Il faut le reconnaitre : être assistant(e) social(e) en polyvalence de secteur n’est pas une sinécure. Ce sont elles qui reçoivent les allocataires du RSA et doivent signer avec eux des contrats d’insertion ou des contrats d’engagements réciproques. Mais il n’y a pas que cela. Même si parfois des personnes accompagnées se plaignent de ne pas être assez ou correctement aidées, on ne compte plus le nombre de dispositifs, notes de services et consignes qu’il leur faut appliquer. Dans certains départements ce sont entre 30 et 40 procédures différentes qu’un(e) seul(e) et même assistant(e) social(e) doit être en capacité de mettre en œuvre. Parfois cela va au-delà.

Si l’on doit parler du travail en polyvalence de secteur qui reste une belle mission, il faut vous imaginer ce qu’est une voiture balai. L’assistante sociale de secteur accueille toutes les situations dont personne d’autre ne veut. Elle a une fonction de voiture balai qui reçoit toutes celles et tous ceux qui passent entre les mailles du filet de la protection et de l’aide sociale.

Il leur est demandé de trouver des réponses là où souvent il n’y en a pas.  Par exemple l’accès à un logement alors que les travailleurs sociaux ne sont pas décisionnaires. Où encore tenter de faire baisser une dette auprès d’un huissier. Elles peuvent tout au plus négocier, mais elles sont souvent « prises de haut » et il est facile de leur raccrocher au nez. Pourtant nombreuses sont celles qui résistent et utilisent des détours pour obtenir des réponses.

Des dispositifs en veux-tu ? En voilà !

À force de lui demander d’être partout, l’assistante sociale peut en arriver à être nulle part ou du moins dans un espace indéterminé où sa place et sont rôle fluctuent selon les attentes de chacun. C’est pourquoi il est bien plus simple de la critiquer plutôt que de regarder pourquoi tel ou tel problème demeure.

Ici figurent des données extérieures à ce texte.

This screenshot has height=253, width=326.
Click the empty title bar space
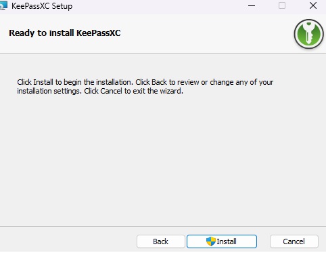pyautogui.click(x=158, y=6)
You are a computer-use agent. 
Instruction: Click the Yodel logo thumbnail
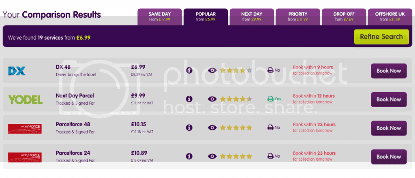pyautogui.click(x=25, y=100)
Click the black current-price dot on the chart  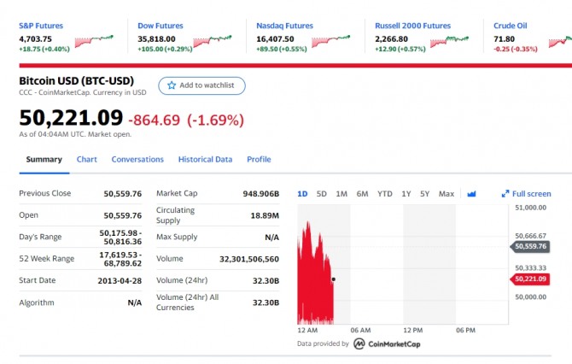click(x=333, y=279)
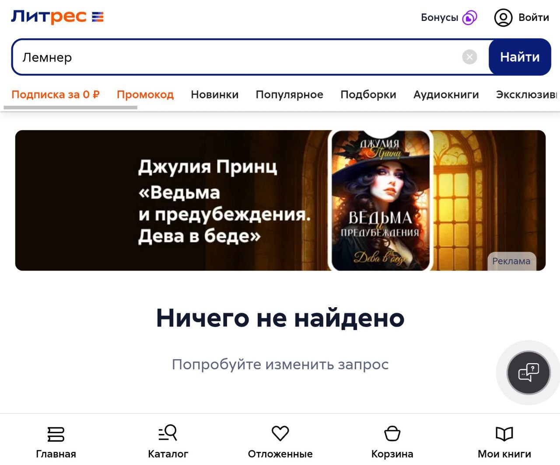Open the Подписка за 0 ₽ tab
This screenshot has height=465, width=560.
[x=56, y=94]

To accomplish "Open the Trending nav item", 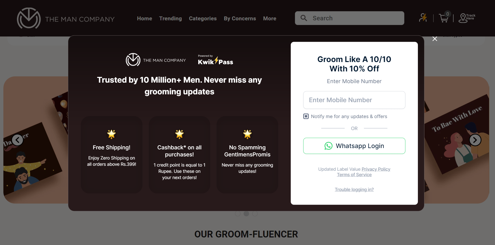I will [x=170, y=19].
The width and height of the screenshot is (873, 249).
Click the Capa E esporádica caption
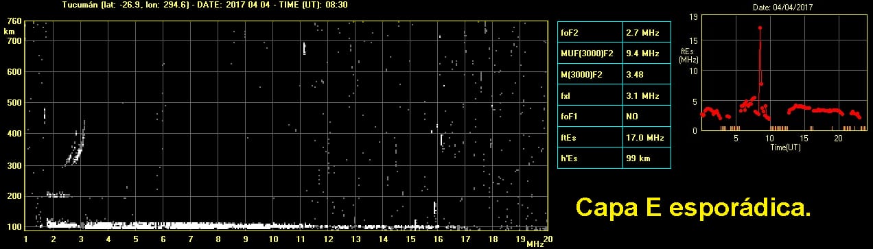(x=692, y=206)
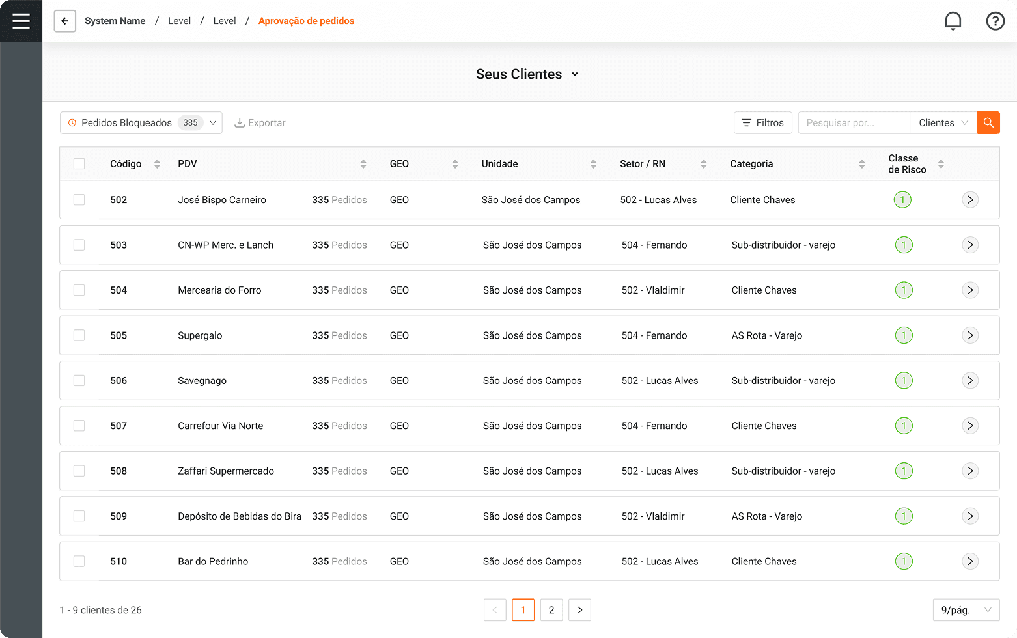Click risk class badge for Supergalo row
This screenshot has width=1017, height=638.
[x=903, y=335]
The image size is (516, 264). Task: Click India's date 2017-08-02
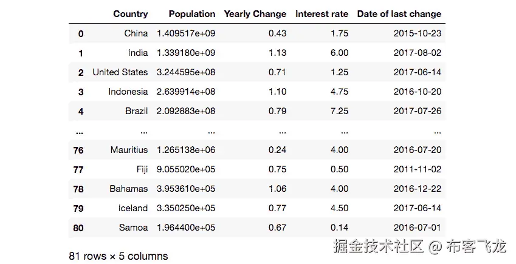coord(416,53)
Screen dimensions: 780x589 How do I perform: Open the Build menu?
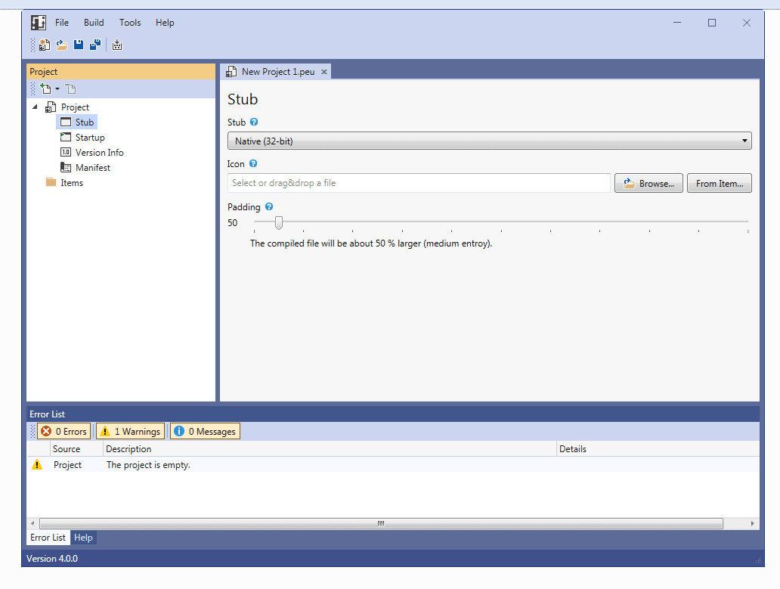point(94,22)
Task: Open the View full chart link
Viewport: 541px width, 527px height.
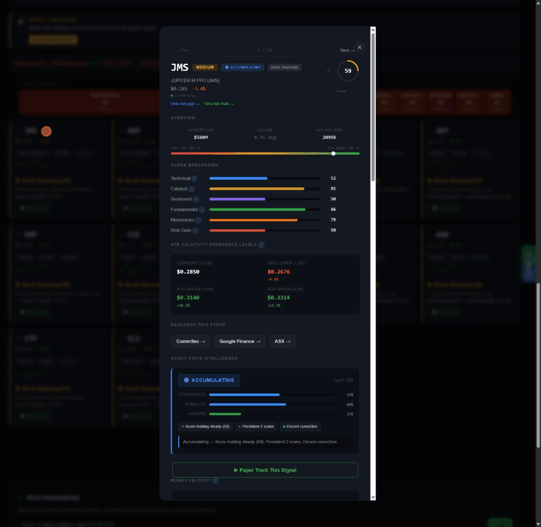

Tenons de lister les domaines et les dispositifs qu’il leur faut savoir maîtriser  :

  • Le Logement : SIAO, DALO, DAHO, FSL (accès, maintien, énergie ), contingent préfectoral, demande de logement HLM, CCAPEX, enquêtes préfecture pour la prévention des expulsions
  • L’insertion : L’accès au droit RSA- orientation, le contrat d’insertion, les Aides individuelles à l’insertion (AII, AIF, AIPC) activation des références et correspondances, demande d’accès à un emploi aidé…
  • La protection de l’enfance :  enquêtes sur demandes du JE ou rapport de signalement, les « soit transmis » du procureur, les informations préoccupantes, les MAESF, les aides financières enfances familles (aides aux projets, aides subsistance…)
  • Les adultes vulnérables :  MASP, demandes de curatelles, tutelles, coordination PA-PH, liens avec le CLIC…
  • Les jeunes : demandes de FAJ, CSAJ, Permis jeunes, emplois avenir, activation dispositif mission locale…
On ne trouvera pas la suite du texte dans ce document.